Write out the contract excerpt below word for word, in full.

Exercise text below:

Foodforecast is entitled to transfer the rights and obligations arising from this contract in whole or in part to third parties without requiring the consent of the client.

§ 12 Confidentiality

(1) Both parties undertake to maintain the strictest confidentiality with regard to all business and trade secrets of the other party or of the companies affiliated with the other party pursuant to Section 15 of the German Stock Corporation Act (AktG) of which they become aware or which become known to them, as well as information of the other party that is designated as confidential or that is recognizably to be treated as confidential due to other circumstances, even beyond the end of this agreement until such time as it becomes public knowledge, but for at least a period of 3 (three) years after the end of the term of the agreement, and not to use such information for purposes other than those under this agreement. § Section 4 (4) remains unaffected.

(2) Both parties shall carefully store the business documents handed over to them, protect them from inspection by third parties and return them at the end of this agreement. The assertion of a right of retention is excluded. Both parties shall impose the same obligations on their employees and any third parties.

§ 13 Dispute resolution; place of jurisdiction; choice of law

(1) The parties shall attempt to settle any disputes arising out of or in connection with the legal relationship between them immediately in good faith and in partnership through negotiation.

(2) If the parties do not succeed in settling the disputes arising through negotiation within 30 days after one party has requested the other in writing to enter into negotiations, both parties shall have recourse to the ordinary courts of law. The courts in Cologne shall have exclusive jurisdiction for all disputes arising out of or in connection with the legal relationship between the parties. Paragraph 1 does not affect the right of Foodforecast to apply for interim relief before the ordinary courts.

End of Exercise text.
Entries provided below:

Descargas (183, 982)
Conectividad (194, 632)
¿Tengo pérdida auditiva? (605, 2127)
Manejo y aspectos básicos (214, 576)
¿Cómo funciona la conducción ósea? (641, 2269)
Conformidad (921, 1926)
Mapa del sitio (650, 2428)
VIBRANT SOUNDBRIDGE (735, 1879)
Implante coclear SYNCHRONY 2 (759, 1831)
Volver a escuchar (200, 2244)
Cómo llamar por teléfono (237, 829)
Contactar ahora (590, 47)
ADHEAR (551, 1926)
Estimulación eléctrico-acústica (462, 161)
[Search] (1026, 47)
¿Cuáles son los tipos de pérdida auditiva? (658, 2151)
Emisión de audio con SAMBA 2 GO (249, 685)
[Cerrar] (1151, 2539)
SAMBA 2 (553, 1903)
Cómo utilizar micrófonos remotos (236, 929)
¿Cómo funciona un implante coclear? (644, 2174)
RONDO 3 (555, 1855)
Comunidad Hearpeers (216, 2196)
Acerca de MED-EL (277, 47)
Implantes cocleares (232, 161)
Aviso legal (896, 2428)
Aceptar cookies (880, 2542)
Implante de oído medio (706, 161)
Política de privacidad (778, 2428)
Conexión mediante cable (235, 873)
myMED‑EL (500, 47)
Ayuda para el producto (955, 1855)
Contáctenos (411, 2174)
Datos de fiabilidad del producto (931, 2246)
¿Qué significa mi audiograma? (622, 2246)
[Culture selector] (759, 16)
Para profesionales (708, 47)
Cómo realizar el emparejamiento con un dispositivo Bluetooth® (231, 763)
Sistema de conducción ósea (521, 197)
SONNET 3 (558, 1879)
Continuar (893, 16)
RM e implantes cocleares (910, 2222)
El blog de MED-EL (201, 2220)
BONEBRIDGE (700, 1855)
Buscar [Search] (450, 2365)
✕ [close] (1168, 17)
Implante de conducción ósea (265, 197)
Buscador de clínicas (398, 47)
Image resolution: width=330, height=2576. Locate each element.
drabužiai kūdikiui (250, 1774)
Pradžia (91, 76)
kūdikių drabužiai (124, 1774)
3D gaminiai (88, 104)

End of Entries provided.

Answer to the problem:
Foodforecast is entitled to transfer the rights and obligations arising from this contract in whole or in part to third parties without requiring the consent of the client.

§ 12 Confidentiality

(1) Both parties undertake to maintain the strictest confidentiality with regard to all business and trade secrets of the other party or of the companies affiliated with the other party pursuant to Section 15 of the German Stock Corporation Act (AktG) of which they become aware or which become known to them, as well as information of the other party that is designated as confidential or that is recognizably to be treated as confidential due to other circumstances, even beyond the end of this agreement until such time as it becomes public knowledge, but for at least a period of 3 (three) years after the end of the term of the agreement, and not to use such information for purposes other than those under this agreement. § Section 4 (4) remains unaffected.

(2) Both parties shall carefully store the business documents handed over to them, protect them from inspection by third parties and return them at the end of this agreement. The assertion of a right of retention is excluded. Both parties shall impose the same obligations on their employees and any third parties.

§ 13 Dispute resolution; place of jurisdiction; choice of law

(1) The parties shall attempt to settle any disputes arising out of or in connection with the legal relationship between them immediately in good faith and in partnership through negotiation.

(2) If the parties do not succeed in settling the disputes arising through negotiation within 30 days after one party has requested the other in writing to enter into negotiations, both parties shall have recourse to the ordinary courts of law. The courts in Cologne shall have exclusive jurisdiction for all disputes arising out of or in connection with the legal relationship between the parties. Paragraph 1 does not affect the right of Foodforecast to apply for interim relief before the ordinary courts.